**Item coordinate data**
╔══

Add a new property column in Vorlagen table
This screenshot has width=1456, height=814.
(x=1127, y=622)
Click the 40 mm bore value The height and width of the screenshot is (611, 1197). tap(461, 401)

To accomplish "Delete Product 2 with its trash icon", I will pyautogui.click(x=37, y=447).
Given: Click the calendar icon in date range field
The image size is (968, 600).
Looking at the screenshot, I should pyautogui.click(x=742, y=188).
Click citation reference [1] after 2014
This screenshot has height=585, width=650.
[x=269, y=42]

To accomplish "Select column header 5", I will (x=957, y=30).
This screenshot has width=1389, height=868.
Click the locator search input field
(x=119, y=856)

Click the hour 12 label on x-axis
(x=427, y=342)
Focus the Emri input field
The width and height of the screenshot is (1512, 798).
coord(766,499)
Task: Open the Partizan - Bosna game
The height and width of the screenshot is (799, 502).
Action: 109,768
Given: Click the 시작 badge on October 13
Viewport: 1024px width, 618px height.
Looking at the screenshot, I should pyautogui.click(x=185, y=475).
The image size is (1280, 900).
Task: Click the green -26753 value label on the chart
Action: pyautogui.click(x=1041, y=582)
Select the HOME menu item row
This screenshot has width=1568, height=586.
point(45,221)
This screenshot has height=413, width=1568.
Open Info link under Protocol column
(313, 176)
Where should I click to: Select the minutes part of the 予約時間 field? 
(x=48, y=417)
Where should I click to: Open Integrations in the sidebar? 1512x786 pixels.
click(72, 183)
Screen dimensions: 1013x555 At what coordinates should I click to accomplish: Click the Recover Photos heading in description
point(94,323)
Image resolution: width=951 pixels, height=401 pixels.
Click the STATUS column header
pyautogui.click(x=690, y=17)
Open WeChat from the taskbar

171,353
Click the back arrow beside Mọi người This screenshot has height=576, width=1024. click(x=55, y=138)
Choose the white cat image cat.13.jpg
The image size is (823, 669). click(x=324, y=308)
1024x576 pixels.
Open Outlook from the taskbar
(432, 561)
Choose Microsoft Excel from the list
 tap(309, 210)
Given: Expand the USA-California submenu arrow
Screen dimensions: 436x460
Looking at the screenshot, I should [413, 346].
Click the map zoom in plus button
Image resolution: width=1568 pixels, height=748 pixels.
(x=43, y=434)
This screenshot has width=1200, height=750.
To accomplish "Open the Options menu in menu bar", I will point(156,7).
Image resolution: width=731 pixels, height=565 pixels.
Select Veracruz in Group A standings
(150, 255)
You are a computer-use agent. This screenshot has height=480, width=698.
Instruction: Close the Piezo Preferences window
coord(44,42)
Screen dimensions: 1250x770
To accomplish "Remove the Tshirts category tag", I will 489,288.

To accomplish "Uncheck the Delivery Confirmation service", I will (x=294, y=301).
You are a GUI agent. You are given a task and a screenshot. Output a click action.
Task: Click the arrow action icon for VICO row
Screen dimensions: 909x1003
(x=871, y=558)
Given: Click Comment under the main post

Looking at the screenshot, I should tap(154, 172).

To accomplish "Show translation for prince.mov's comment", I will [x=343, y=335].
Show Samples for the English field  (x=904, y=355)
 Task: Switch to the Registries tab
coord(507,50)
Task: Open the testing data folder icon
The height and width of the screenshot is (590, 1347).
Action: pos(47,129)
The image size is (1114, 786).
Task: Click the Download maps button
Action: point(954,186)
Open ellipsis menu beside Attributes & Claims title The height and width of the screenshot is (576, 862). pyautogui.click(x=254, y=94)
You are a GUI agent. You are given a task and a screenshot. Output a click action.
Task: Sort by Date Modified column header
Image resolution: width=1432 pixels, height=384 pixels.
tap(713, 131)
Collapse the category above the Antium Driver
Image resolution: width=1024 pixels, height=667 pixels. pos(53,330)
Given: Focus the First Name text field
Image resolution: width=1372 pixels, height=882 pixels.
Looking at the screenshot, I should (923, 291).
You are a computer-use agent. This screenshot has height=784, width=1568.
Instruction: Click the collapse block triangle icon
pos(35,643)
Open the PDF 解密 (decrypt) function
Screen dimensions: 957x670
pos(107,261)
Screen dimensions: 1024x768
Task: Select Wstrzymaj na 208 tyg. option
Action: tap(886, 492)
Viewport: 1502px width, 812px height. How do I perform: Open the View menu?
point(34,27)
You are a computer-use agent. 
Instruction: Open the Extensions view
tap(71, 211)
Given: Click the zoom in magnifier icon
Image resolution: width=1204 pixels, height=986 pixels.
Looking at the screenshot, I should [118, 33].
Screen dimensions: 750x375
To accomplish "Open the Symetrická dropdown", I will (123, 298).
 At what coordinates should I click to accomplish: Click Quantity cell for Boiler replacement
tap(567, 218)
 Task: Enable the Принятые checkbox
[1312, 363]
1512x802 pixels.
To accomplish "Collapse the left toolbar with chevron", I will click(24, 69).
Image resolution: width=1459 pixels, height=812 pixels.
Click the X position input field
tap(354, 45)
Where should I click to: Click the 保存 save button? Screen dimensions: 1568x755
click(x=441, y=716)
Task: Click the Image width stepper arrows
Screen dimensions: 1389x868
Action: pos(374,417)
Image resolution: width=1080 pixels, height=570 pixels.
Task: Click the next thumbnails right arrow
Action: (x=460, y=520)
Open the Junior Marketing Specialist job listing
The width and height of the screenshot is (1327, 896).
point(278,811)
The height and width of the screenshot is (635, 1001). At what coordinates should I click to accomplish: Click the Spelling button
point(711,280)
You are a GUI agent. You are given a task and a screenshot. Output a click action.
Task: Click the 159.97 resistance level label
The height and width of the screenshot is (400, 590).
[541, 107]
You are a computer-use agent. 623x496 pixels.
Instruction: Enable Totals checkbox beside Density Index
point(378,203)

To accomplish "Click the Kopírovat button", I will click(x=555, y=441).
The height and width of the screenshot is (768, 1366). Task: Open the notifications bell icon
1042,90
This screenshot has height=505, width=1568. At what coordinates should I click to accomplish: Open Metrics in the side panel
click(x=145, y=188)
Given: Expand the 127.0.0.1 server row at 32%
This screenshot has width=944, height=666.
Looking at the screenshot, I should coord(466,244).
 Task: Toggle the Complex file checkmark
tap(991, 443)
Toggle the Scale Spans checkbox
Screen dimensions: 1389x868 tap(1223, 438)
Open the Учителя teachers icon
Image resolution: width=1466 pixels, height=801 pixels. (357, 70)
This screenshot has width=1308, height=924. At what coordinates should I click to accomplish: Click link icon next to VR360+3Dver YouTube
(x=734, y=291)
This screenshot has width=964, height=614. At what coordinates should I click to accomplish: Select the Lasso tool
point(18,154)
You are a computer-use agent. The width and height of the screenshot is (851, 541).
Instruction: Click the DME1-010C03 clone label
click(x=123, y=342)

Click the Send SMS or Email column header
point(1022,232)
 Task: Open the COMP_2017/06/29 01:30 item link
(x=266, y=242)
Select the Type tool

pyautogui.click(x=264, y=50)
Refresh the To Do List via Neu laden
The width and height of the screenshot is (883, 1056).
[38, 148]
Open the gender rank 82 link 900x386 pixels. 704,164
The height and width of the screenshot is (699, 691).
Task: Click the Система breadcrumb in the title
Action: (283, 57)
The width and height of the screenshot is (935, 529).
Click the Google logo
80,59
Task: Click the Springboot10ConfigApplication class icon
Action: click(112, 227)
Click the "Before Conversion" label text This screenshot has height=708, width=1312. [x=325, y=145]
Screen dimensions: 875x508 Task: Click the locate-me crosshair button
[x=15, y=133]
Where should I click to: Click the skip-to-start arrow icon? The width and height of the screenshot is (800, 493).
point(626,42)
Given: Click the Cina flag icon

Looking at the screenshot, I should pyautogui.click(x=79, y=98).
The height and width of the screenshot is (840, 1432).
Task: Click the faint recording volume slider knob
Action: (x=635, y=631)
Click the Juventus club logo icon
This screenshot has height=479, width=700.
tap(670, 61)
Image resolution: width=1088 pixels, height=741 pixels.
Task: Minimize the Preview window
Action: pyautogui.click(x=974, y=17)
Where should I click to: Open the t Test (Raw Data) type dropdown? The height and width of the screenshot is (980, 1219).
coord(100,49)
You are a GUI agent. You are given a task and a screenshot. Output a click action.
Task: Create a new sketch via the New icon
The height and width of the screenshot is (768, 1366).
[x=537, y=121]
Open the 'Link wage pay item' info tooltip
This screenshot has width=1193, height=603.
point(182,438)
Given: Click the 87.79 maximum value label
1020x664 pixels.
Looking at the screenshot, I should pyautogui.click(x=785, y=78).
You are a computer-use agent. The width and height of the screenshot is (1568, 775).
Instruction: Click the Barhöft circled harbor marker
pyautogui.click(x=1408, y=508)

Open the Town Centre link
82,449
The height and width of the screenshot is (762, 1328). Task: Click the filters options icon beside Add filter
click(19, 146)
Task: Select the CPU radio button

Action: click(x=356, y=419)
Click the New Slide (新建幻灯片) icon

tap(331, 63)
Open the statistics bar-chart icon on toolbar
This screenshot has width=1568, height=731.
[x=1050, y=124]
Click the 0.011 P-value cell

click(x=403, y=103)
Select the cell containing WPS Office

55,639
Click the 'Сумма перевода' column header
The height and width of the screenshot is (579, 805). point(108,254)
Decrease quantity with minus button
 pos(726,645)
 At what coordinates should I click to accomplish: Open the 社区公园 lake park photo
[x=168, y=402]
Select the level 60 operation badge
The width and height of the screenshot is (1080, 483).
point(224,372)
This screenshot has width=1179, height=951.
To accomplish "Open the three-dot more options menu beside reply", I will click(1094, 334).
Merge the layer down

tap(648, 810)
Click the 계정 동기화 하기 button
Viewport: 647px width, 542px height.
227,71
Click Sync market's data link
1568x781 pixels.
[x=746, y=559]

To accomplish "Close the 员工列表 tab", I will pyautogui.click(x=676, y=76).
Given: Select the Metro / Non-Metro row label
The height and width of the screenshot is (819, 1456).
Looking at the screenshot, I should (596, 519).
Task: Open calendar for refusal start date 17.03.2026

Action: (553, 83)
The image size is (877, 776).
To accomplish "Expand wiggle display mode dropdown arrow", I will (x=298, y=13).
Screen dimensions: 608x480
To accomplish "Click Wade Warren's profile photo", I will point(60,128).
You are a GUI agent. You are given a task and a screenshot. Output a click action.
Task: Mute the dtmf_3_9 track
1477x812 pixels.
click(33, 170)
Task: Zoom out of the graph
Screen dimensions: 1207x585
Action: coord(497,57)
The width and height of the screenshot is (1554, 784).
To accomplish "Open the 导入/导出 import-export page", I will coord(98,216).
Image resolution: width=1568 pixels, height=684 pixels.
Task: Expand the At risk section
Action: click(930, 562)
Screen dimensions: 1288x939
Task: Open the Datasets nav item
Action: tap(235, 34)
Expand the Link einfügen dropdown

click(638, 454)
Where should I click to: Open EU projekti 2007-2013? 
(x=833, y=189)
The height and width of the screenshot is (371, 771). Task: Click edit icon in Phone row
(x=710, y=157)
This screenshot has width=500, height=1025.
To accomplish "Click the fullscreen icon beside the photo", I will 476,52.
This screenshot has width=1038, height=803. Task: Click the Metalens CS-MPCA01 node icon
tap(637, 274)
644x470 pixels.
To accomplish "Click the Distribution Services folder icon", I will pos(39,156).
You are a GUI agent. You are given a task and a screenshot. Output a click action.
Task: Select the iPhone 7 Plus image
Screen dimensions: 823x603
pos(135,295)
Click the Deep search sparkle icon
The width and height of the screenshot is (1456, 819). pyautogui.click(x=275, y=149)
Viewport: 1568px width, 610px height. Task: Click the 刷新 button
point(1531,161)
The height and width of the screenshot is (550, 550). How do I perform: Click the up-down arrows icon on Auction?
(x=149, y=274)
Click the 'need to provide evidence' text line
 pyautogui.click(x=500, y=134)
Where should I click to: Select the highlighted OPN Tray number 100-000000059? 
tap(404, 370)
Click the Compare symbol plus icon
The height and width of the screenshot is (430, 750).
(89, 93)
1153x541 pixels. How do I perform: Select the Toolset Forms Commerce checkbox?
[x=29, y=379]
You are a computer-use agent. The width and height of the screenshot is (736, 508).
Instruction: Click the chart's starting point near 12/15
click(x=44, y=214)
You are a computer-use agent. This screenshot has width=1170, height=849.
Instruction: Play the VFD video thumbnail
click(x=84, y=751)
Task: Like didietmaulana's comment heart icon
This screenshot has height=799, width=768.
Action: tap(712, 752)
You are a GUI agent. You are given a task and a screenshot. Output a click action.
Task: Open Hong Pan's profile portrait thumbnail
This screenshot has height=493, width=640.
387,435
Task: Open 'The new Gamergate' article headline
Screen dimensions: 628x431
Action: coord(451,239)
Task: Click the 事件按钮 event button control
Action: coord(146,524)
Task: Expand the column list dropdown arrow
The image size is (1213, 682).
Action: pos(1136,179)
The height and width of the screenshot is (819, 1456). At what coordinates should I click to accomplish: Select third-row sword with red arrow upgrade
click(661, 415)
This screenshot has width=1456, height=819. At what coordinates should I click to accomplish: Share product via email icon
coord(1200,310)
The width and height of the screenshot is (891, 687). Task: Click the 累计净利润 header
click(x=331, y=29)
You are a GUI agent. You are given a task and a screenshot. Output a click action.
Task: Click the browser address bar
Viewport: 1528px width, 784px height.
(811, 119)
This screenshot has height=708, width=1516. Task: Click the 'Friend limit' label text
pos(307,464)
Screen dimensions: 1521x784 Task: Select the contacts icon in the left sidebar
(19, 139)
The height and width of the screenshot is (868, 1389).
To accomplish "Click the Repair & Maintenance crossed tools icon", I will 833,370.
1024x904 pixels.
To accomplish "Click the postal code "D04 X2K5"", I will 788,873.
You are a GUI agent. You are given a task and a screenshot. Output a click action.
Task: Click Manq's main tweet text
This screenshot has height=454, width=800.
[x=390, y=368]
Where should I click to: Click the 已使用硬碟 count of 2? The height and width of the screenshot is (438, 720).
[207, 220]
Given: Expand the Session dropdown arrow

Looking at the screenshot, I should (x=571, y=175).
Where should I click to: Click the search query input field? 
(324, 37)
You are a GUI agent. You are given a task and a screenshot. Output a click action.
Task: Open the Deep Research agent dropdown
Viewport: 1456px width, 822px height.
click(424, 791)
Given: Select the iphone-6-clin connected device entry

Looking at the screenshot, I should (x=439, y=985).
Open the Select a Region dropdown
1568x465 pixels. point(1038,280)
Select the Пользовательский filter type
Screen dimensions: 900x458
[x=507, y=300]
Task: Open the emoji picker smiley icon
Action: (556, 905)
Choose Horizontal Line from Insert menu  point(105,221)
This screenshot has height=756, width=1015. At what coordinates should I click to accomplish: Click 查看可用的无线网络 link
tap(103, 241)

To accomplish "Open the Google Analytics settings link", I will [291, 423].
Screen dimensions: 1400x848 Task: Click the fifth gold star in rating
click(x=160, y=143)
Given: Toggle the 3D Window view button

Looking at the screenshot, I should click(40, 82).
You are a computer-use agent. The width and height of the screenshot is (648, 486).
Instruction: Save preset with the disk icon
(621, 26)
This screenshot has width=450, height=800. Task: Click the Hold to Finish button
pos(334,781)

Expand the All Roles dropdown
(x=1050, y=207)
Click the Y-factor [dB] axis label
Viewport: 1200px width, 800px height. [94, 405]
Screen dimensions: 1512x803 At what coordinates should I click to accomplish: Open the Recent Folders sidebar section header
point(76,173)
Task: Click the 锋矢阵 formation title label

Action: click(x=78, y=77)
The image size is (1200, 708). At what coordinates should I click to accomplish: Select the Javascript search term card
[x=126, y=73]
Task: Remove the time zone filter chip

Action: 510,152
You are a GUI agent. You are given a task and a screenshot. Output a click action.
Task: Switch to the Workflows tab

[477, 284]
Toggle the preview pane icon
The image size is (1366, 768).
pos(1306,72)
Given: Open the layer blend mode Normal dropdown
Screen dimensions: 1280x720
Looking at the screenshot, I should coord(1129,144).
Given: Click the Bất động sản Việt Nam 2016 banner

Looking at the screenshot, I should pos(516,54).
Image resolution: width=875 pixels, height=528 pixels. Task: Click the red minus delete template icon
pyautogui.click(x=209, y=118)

╚══

**Exercise goal**
Lay out the rows as a JSON list of strings, one string per line, starting with the line that contains "Open ellipsis menu" and going on through the line that contains "Action: tap(886, 492)". Leave out blank lines.

**Result**
[
  "Open ellipsis menu beside Attributes & Claims title The height and width of the screenshot is (576, 862). pyautogui.click(x=254, y=94)",
  "You are a GUI agent. You are given a task and a screenshot. Output a click action.",
  "Task: Sort by Date Modified column header",
  "Image resolution: width=1432 pixels, height=384 pixels.",
  "tap(713, 131)",
  "Collapse the category above the Antium Driver",
  "Image resolution: width=1024 pixels, height=667 pixels. pos(53,330)",
  "Given: Focus the First Name text field",
  "Image resolution: width=1372 pixels, height=882 pixels.",
  "Looking at the screenshot, I should (923, 291).",
  "You are a computer-use agent. This screenshot has height=784, width=1568.",
  "Instruction: Click the collapse block triangle icon",
  "pos(35,643)",
  "Open the PDF 解密 (decrypt) function",
  "Screen dimensions: 957x670",
  "pos(107,261)",
  "Screen dimensions: 1024x768",
  "Task: Select Wstrzymaj na 208 tyg. option",
  "Action: tap(886, 492)"
]